Critical for scaling:
  - Rotation: max 4 hours on CSAM/violence before mandatory break
  - Blurring: hash-match content shown blurred, moderator confirms
  - Counseling: weekly access, mandatory quarterly screening
  - AI assist: pre-classification reduces exposure to worst content

Cost

Component Monthly cost
GPU inference (video + image) $800K
CPU inference (text + hash) $150K
Human moderation (15K moderators) $30M
Storage (content + logs) $200K
Kafka + queues $50K
Total (infra only) ~$1.2M
Total (with humans) ~$31.2M

High Availability

Degradation Strategy

Failure Fallback Risk
Image classifier down Text-only + hash matching Miss 10-15% image violations
Video processor down Thumbnail + audio only Miss scene-level violations
LLM deep analysis down Standard ML only Miss nuanced violations
All ML down Hash matching + manual queue 30-40% miss rate, queue explodes

Заблуждение: GPU scaling решает проблему video moderation

Video processing -- 100x дороже image. 500 часов видео/мин (YouTube) x keyframe extraction (1 frame/sec) = 30,000 images/sec только от keyframes. Без smart sampling (scene change detection, первые/последние 10 сек, flagged segments) нужно 10x больше GPU. Решение: sample 10-20% frames + full analysis только для flagged videos. Это снижает GPU cost на 80% при < 2% loss в recall.
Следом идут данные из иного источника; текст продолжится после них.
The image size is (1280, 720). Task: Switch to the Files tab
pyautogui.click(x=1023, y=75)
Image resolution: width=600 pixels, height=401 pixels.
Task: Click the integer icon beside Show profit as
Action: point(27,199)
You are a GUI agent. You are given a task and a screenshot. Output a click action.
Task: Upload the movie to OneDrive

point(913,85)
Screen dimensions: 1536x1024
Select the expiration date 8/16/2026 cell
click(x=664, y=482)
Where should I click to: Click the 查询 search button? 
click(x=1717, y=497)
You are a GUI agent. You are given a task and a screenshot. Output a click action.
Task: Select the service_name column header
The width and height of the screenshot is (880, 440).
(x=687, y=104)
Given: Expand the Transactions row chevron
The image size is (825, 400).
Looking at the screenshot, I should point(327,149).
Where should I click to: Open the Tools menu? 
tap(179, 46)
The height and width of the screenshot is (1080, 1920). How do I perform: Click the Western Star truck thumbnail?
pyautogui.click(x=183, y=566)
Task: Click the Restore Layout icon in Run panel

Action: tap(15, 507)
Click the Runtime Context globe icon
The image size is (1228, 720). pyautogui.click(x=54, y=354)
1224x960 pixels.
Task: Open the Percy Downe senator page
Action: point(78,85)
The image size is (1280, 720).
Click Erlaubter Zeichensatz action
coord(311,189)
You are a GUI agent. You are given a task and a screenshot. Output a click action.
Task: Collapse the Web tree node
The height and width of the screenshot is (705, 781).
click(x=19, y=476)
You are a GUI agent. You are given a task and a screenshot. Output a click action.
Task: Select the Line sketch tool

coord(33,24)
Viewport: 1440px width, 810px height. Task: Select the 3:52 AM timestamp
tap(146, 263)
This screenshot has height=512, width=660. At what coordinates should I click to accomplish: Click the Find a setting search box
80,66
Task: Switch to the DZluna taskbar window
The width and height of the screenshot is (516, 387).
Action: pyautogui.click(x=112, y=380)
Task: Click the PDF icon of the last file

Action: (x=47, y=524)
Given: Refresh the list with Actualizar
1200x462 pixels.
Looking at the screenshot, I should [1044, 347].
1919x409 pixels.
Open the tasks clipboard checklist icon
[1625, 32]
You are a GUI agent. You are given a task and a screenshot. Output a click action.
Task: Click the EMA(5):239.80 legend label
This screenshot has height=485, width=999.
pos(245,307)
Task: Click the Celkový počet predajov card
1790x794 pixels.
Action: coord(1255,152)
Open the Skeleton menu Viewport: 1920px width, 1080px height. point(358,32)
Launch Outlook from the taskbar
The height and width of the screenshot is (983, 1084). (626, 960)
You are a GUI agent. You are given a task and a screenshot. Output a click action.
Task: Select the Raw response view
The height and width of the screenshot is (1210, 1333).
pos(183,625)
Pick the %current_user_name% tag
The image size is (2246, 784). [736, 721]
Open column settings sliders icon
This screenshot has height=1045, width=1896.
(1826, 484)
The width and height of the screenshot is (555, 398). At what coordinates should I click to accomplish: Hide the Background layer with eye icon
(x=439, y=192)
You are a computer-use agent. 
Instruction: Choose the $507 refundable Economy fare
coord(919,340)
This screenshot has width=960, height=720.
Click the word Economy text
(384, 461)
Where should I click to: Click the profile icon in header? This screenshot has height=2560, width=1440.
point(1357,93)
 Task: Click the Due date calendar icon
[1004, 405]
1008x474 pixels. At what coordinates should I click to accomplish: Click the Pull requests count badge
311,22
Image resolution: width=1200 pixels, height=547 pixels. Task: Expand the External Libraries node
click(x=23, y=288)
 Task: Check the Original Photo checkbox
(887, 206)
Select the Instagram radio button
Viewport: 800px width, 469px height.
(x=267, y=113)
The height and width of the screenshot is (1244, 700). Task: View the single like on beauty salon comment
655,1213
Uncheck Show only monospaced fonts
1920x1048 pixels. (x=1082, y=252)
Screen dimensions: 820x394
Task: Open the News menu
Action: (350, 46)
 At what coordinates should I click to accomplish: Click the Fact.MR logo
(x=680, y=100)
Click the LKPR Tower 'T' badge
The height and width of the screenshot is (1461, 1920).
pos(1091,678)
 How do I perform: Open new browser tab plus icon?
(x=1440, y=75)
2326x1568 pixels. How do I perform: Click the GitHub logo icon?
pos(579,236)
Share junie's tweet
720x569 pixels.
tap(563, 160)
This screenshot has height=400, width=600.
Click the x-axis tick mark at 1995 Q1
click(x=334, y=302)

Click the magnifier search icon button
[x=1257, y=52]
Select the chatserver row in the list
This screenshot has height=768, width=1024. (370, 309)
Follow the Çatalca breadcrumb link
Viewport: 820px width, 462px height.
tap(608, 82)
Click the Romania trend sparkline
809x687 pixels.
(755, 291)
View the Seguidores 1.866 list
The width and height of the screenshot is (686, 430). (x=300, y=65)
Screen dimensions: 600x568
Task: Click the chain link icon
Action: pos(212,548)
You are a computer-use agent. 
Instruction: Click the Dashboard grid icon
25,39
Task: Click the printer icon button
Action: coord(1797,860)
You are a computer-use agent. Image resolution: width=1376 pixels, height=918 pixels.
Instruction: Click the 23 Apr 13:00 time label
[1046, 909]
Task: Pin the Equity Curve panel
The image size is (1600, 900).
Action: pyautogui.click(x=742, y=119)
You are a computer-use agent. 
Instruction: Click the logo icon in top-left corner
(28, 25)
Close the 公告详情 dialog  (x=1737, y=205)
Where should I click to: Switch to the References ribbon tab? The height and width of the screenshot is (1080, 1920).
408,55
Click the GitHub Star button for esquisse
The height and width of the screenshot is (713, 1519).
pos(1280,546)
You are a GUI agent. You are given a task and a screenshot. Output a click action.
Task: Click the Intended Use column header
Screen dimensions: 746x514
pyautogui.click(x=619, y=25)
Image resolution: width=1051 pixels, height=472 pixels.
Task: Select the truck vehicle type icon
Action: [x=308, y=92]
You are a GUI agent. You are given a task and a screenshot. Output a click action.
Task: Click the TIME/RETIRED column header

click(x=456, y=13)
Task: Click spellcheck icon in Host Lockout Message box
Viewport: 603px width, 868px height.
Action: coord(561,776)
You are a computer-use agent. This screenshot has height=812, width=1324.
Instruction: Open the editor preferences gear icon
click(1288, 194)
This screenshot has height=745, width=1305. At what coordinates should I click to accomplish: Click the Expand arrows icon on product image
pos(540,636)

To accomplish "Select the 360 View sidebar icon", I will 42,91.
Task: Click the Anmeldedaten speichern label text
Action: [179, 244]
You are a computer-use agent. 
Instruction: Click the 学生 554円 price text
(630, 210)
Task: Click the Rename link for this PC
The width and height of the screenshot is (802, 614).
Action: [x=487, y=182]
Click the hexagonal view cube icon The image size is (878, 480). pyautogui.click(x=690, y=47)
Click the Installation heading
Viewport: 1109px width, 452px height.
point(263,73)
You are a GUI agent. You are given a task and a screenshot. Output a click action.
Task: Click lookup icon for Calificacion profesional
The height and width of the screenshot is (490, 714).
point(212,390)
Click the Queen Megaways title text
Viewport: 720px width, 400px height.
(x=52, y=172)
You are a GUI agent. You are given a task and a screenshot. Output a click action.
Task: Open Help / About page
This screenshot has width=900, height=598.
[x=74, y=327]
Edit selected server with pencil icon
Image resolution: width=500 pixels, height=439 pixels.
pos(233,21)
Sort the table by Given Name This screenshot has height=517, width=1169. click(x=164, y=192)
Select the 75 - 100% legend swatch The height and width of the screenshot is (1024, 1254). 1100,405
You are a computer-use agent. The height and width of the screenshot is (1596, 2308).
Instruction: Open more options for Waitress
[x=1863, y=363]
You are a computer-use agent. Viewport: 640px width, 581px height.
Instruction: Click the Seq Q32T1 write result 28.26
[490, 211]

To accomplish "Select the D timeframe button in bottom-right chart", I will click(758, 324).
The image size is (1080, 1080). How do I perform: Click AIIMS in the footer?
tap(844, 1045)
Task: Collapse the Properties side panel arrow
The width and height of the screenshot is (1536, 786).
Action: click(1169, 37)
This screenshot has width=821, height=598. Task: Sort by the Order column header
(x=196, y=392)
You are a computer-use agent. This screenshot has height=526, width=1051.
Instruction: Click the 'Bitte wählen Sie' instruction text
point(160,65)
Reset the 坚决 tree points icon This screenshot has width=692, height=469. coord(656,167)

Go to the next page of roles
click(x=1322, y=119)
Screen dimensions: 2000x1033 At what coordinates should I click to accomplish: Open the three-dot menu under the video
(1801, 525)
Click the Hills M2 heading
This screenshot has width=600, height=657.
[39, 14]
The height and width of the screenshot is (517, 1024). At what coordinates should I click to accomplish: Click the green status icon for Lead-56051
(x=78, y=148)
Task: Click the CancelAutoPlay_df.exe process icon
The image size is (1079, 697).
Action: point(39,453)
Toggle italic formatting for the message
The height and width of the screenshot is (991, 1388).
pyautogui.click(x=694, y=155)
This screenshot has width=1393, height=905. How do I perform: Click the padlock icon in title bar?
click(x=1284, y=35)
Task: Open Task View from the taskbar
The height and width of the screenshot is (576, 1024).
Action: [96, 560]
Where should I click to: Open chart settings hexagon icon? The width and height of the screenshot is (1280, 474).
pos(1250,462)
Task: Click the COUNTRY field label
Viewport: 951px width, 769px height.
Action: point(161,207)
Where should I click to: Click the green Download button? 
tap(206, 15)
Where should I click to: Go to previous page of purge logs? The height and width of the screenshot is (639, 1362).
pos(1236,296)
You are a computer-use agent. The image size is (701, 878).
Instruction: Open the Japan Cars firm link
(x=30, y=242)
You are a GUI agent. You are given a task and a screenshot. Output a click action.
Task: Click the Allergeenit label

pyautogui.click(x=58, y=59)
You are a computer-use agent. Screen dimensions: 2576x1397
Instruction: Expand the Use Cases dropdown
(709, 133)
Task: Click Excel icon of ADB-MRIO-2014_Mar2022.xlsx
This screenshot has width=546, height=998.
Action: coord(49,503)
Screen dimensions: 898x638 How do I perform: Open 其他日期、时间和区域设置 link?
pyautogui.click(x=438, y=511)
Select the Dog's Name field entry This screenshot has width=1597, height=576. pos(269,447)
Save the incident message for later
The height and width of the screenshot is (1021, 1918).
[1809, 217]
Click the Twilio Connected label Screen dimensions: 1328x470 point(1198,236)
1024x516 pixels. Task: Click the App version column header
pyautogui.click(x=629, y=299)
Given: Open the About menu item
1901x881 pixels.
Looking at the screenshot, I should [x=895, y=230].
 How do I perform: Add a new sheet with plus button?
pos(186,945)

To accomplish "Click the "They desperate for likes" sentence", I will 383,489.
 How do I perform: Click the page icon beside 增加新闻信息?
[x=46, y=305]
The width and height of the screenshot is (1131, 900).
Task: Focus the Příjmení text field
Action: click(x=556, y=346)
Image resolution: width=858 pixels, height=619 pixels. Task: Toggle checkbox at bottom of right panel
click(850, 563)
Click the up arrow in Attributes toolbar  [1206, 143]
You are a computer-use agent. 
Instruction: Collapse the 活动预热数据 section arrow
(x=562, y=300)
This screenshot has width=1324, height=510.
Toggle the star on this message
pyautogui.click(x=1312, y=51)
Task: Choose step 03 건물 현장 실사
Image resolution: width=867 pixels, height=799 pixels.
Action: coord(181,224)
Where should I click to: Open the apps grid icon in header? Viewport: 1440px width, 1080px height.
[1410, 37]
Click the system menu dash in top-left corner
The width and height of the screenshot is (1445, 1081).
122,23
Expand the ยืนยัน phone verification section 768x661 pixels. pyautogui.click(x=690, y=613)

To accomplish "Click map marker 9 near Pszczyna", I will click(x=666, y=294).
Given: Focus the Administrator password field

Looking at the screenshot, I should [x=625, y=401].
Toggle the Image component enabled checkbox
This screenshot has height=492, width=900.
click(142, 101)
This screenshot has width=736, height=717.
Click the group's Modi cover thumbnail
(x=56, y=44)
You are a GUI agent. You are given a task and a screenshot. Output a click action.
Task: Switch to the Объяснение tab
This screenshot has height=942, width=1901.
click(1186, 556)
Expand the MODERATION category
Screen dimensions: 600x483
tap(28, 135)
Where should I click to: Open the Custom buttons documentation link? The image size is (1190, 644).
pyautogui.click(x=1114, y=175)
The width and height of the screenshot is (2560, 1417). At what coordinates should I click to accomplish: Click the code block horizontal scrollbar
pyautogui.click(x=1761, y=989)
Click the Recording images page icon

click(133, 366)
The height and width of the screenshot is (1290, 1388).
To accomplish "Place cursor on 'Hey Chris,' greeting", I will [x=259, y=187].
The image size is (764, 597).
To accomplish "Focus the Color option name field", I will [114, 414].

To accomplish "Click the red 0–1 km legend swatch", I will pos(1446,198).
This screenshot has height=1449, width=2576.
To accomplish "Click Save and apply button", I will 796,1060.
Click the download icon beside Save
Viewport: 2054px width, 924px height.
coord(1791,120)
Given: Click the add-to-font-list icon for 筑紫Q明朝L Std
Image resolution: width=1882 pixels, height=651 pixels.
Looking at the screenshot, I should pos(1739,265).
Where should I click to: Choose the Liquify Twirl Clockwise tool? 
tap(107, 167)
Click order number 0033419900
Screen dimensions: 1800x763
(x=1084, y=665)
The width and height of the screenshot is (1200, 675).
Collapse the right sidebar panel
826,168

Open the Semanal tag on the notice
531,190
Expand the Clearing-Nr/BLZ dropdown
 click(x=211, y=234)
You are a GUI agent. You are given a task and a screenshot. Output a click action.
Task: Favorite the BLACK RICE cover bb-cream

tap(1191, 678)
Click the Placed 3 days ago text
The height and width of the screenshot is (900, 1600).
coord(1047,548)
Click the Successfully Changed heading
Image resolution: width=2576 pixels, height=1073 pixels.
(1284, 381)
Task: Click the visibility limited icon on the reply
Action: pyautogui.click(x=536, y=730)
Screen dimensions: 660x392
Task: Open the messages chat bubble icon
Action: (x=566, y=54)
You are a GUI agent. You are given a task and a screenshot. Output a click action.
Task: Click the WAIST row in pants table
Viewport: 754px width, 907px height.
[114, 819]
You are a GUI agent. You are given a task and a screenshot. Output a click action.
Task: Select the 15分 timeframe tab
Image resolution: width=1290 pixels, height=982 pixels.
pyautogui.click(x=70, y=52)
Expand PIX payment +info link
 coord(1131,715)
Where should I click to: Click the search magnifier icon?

Заблуждение: модерация -- чисто техническая задача

Самая дорогая часть -- human moderators ($30M/мес у Meta). Scaling bottleneck не GPU, а люди: найм, обучение (2-4 недели), burnout (средний tenure < 2 года), wellbeing программы. ML automation сокращает human review load с 100% до ~10%, но 10% от 1B posts/day = 100M cases для людей. Без ML это 1B cases -- физически невозможно.

Секция для интервью

Вопрос: "Как масштабировать модерацию для YouTube (500 часов видео/мин)?"

❌ Слабый ответ: "Больше GPU для видео-классификации."

✅ Сильный ответ: "Три уровня. (1) Fast path (< 100ms): perceptual hash matching (PhotoDNA, GIFCT) ловит 90%+ known violations ещё до публикации. (2) Standard path (async, < 5 min): smart sampling -- 10-20% keyframes по scene changes, thumbnail + audio STT -> text classifier. Сокращает GPU cost на 80%. (3) Deep path (5-10% трафика): full video analysis + LLM для borderline cases. Scaling: queue-based architecture с priority (CSAM = P0, immediate; hate speech = P2, < 30 min). Human-in-the-loop: ML auto-actions 90%, junior review 8%, senior appeal 1.5%, policy specialist 0.5%. Bottleneck -- не GPU, а moderator workforce ($30M/мес у Meta, burnout, wellbeing). Total infra: $1.2M/мес, total с людьми: $31M/мес."